日本の年金制度の特徴の一つが「25年ルール」です。名前の通り、25年間以上、国民年金か厚生年金、共済年金に加入して支払いをしていないと、老後になってから基礎年金を受け取ることができないという仕組みです。

この仕組自体は日本では広く受け入れられており、当たり前であると考えられていると思いますが、世界に目を向けてみると、実は他国では全く違った現状があります。例えば、ドイツは5年の加入期間でいいですし、アメリカではそれが10年前後になります。また、スウェーデンでは加入期間に制限を決めていません。他にもこの加入期間に関しては、各国ごとに様々な決まり、ルールがあります。比較をしてみると、日本の25年というのは必要な加入期間としては長いほうです。

 

なぜ、こんなに期間が長いのか?

この25年間という期間が長過ぎると思う方もいるかもしれません。しかし、もちろんこれには日本としての考え方もあります。例えば、ひとつの理由として、公的年金というのは老後の生活の柱となるものですから、微々たる金額を支給してもしょうがないという考え方があります。例えば、10年程度の保険料の納付でも年金が受け取れたとしても、納付額が25年時の半分にも満たないわけですから、当然老後に支給される額というのも少なくなってしまいます。40年国民年金を振り込んで約7万円ですから、たかだか10年では本当に微々たるお金しかもらえないということになってしまいます。果たして、これで意味があるでしょうか、ということです。

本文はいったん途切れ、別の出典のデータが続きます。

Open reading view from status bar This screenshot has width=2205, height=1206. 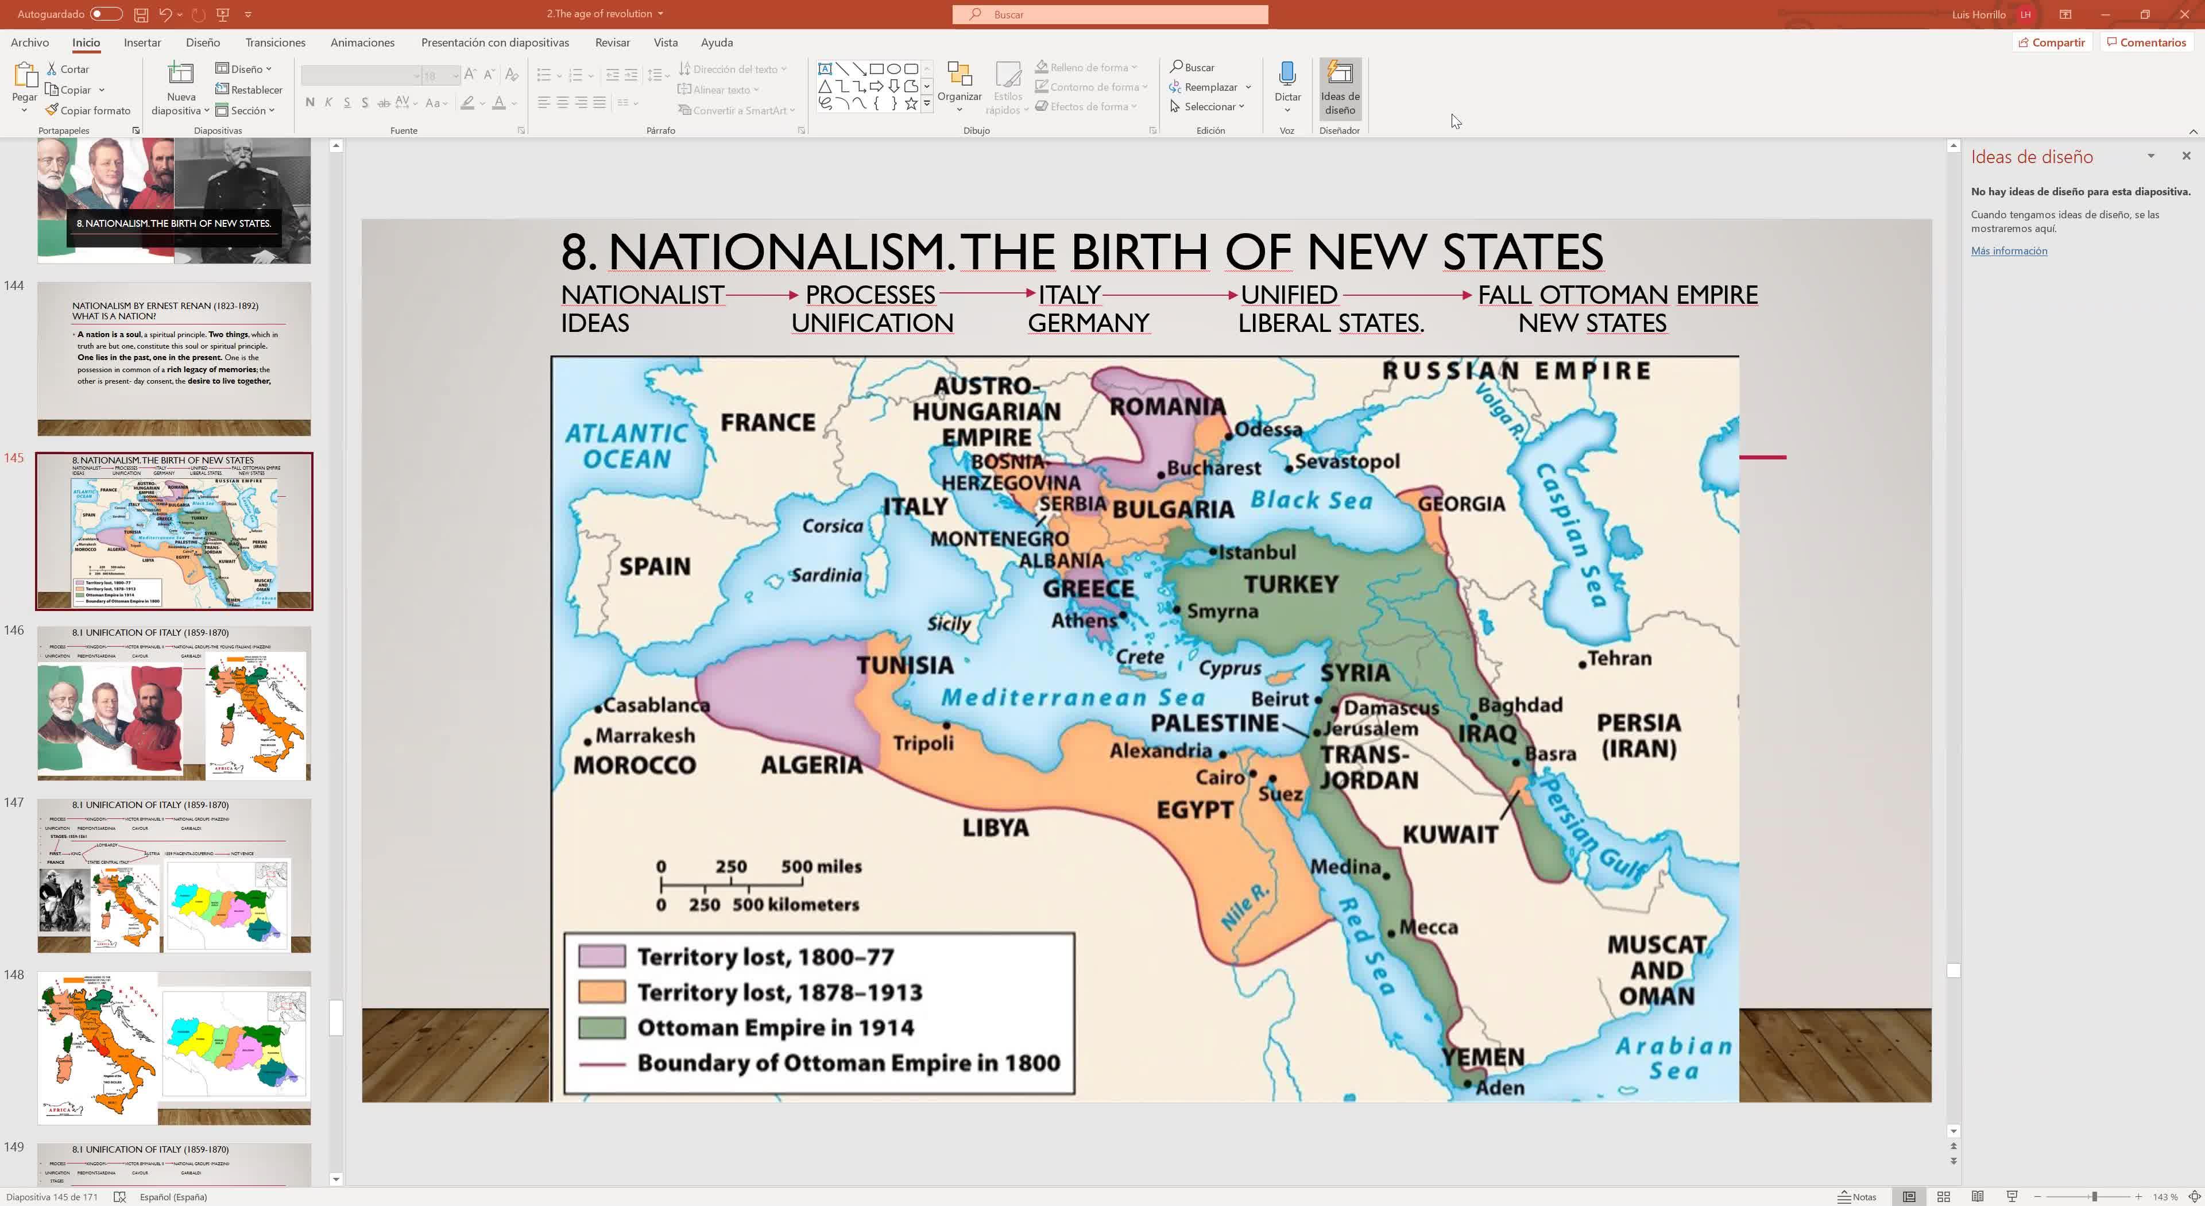tap(1977, 1197)
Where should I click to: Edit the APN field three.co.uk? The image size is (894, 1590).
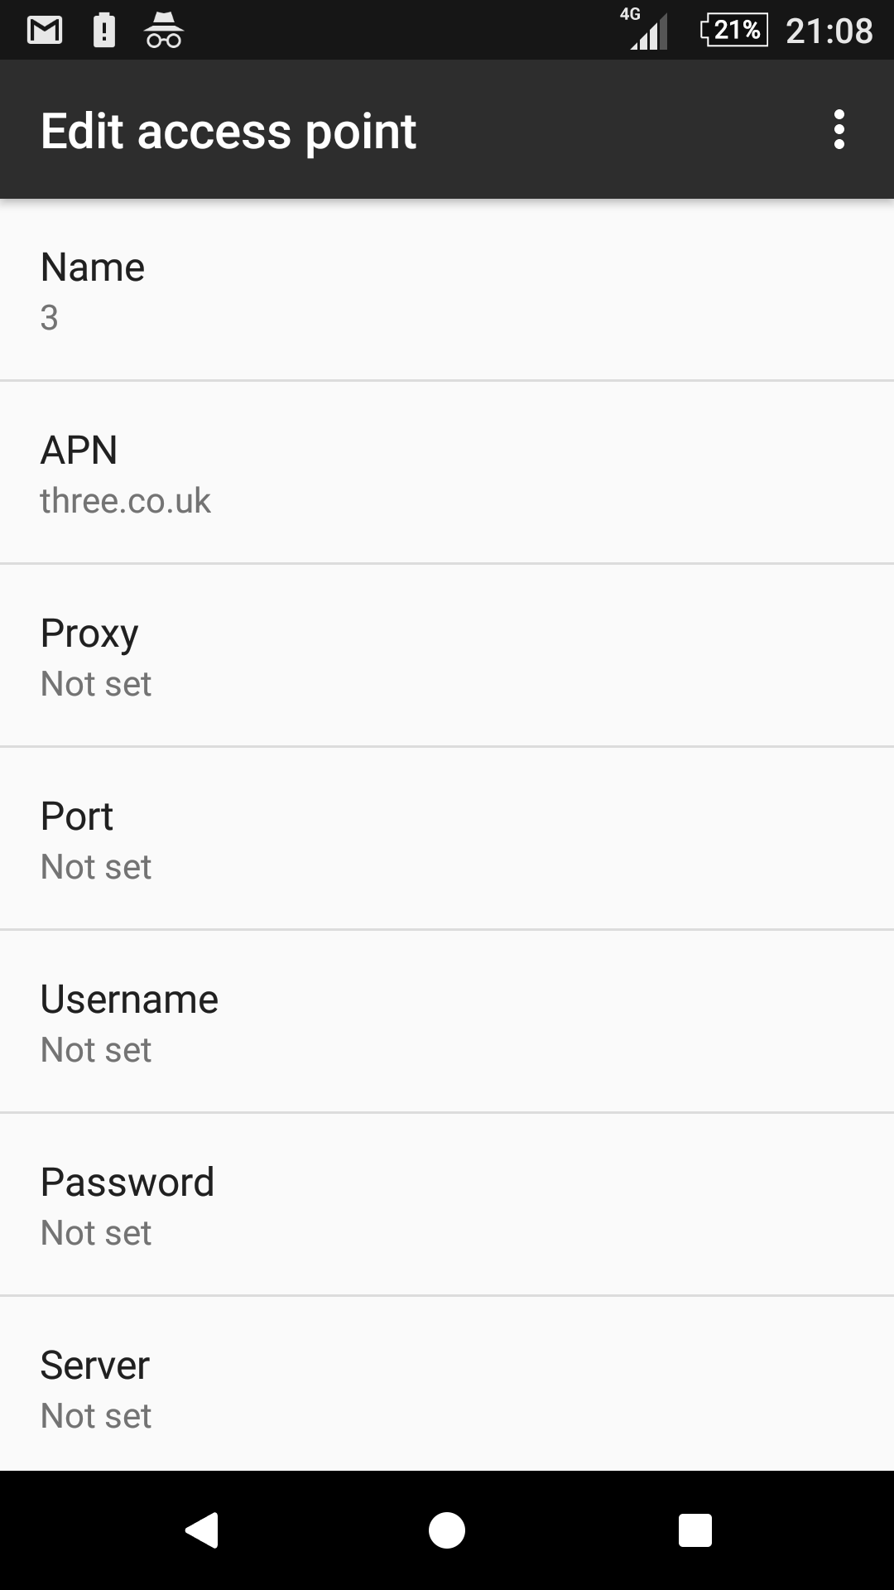click(447, 474)
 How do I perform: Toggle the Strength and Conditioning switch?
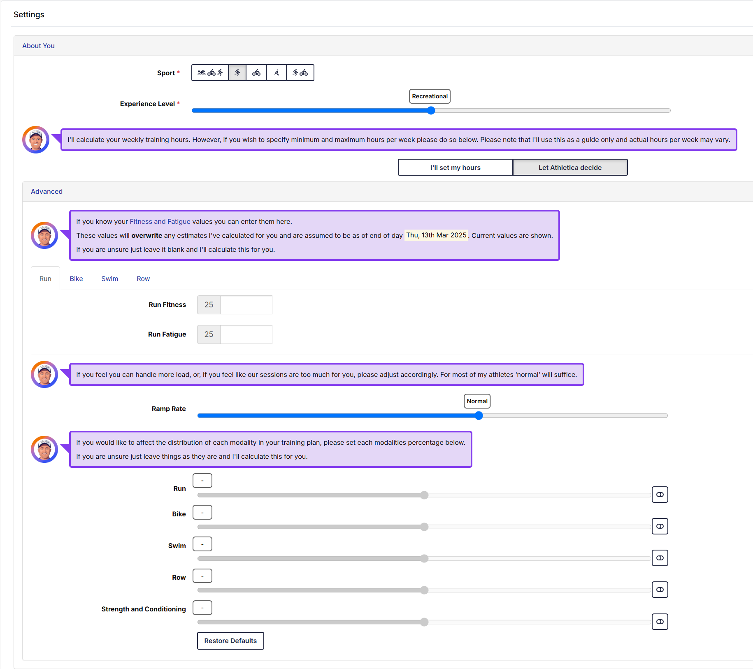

それであれば、ある程度ハードルを厳しくすることで、それだけしっかり払わないと年金をもらえないという認識をもってもらうことができます。こうすれば、一見厳しく見えますが、結果としては多くの方が老後の支給額を増やして安心できるようになるという、本当に人々のことを考えた優しい仕組みだとも言えるでしょう。

 

加入期間の短さによる悪影響

また、加入期間を短くすることで、年金の保険料は若いうちは払わず、必要な加入期間ギリギリになってからいいやというように、老後のプランを軽く見る人が増えてしまうという懸念もあります。

このような理由から、日本では25年という長い期間を設定することで、若いうちから高い意識を養ってもらうこと、また年金がきちんと老後を支える保険として機能するということを、考えています。そういう意味で、この期間にはちゃんとした理由があり、また非常に効果的な期間だとも言えます。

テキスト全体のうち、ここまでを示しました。